Aim of the task: Among the entries that follow, some lines contain the word "agent". Show all of them.

Source records:

§ §

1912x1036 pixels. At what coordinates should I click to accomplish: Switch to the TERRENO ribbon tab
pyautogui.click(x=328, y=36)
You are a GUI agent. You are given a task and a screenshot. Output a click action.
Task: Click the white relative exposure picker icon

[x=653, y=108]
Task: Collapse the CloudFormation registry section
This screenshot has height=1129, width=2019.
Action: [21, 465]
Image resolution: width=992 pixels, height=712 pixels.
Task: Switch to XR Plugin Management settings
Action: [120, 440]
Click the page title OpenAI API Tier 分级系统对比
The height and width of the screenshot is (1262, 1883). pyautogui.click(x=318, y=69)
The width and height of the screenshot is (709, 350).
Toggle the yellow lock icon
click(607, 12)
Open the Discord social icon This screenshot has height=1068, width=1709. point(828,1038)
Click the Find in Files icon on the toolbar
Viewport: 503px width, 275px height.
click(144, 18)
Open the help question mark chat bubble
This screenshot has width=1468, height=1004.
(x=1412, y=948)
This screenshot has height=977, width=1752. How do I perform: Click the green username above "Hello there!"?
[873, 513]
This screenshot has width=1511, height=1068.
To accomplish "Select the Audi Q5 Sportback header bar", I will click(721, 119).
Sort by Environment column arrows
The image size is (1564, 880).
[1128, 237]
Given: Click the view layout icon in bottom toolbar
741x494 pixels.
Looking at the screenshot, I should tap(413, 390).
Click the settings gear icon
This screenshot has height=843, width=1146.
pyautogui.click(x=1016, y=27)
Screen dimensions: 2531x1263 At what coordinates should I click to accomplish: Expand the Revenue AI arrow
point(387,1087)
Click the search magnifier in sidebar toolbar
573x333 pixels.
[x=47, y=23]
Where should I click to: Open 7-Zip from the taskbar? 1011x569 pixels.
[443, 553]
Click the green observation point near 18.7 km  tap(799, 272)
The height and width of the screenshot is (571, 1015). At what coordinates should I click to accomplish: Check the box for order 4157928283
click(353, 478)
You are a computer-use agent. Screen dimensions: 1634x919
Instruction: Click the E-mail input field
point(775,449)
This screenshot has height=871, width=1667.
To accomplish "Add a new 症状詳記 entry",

§ §

Answer to this problem:
You are a GUI agent. You are given a task and a screenshot. Output a click action.
You are a computer-use agent. Screen dimensions: 1634x919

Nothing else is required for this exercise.